NEW YORK — The war in Ukraine has resulted in more than 100,000 people killed and injured in Russia and may account for the same number of victims in the country under attack, according to US Chief of Staff Mark Milley.
The senior US military presented these figures Wednesday night while attending an event for the Economic Club of New York, which picks up the CNN network.
“You see there are over 100,000 dead and wounded Russian soldiers,” he said at one point in his speech. “Maybe the same on the Ukrainian side.”
According to the Kyiv government, the number of Russian soldiers killed since the invasion began is more than 75,000, a number not confirmed by Moscow authorities.
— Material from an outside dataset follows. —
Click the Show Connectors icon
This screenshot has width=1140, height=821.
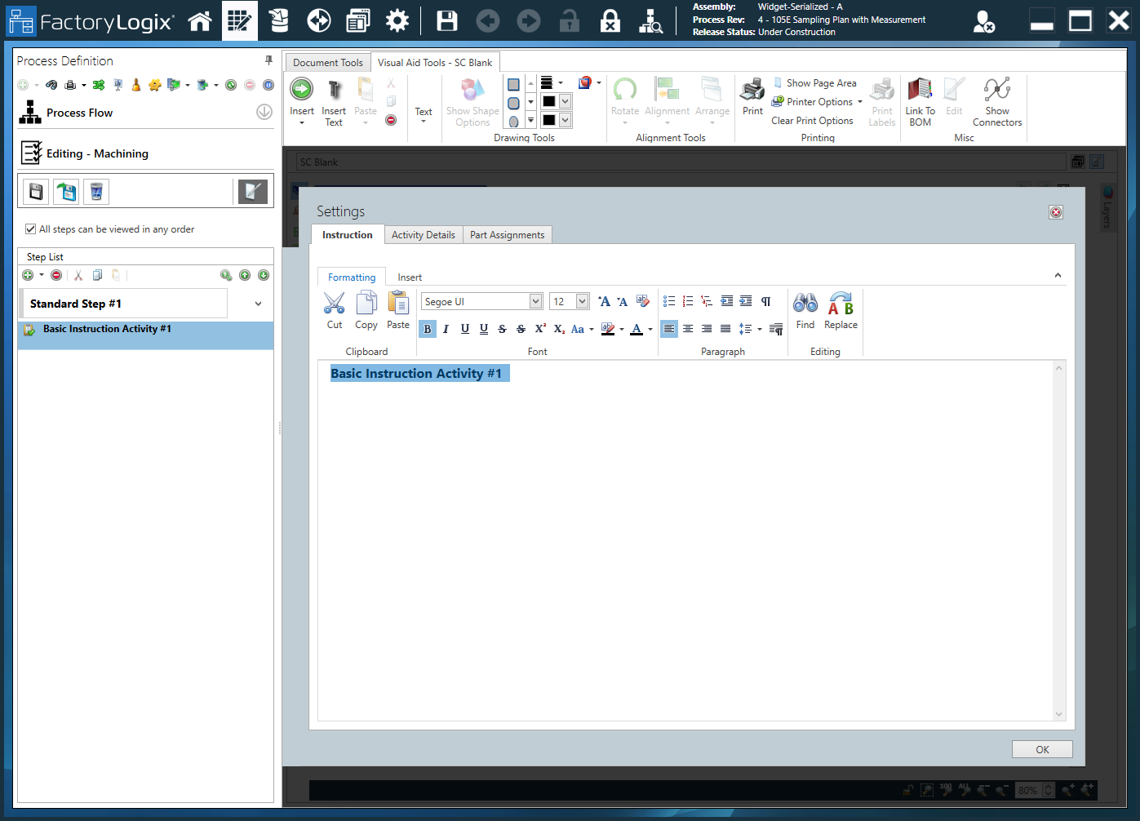[x=997, y=100]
General Mark Milley called the Russian invasion of Ukraine a “tremendous strategic mistake” that the country would pay for “for years and years”.
Milley said the war has caused enormous amounts of human suffering, killing between 15 and 30 million refugees and about 40,000 innocent Ukrainian civilians, according to the US network.
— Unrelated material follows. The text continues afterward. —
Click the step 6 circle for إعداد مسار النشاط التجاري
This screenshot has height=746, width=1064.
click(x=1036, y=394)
The general said there could be a window of opportunity to negotiate an end to the conflict that began on 24 February, as long as the forward lines stabilize during this winter (from December in Europe).
“When there is an opportunity to negotiate, when peace can be achieved, seize it,” suggested Milley: “Seize the moment.”
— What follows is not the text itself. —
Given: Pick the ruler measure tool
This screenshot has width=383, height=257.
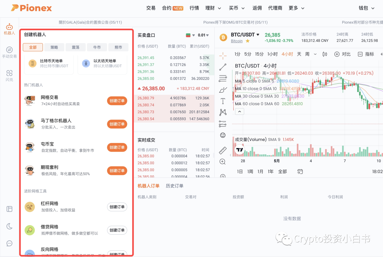Looking at the screenshot, I should click(223, 150).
He was the founder of the city of Kherson and lover of Catherine the Great.
But should the talks never materialize or fail, Milley said the United States would continue to arm Ukraine, even as an outright military victory for both sides looked unlikely.
“There must be a mutual recognition that military victory, in the true sense of the word, cannot be achieved through military means, and therefore it is necessary to resort to other means,” he said.
Milley also said the United States was seeing early signs that Russia was withdrawing from Kherson, as Moscow announced on Wednesday.
But he warned that the withdrawal of 20,000 to 30,000 Russian troops from the west bank of the Dnieper River, which went east through Kherson, could take days or even weeks.
“I think (the Russians) are doing this to re-establish defensive lines south of the river, to maintain their strength, but that remains to be seen,” the US chief of staff insisted.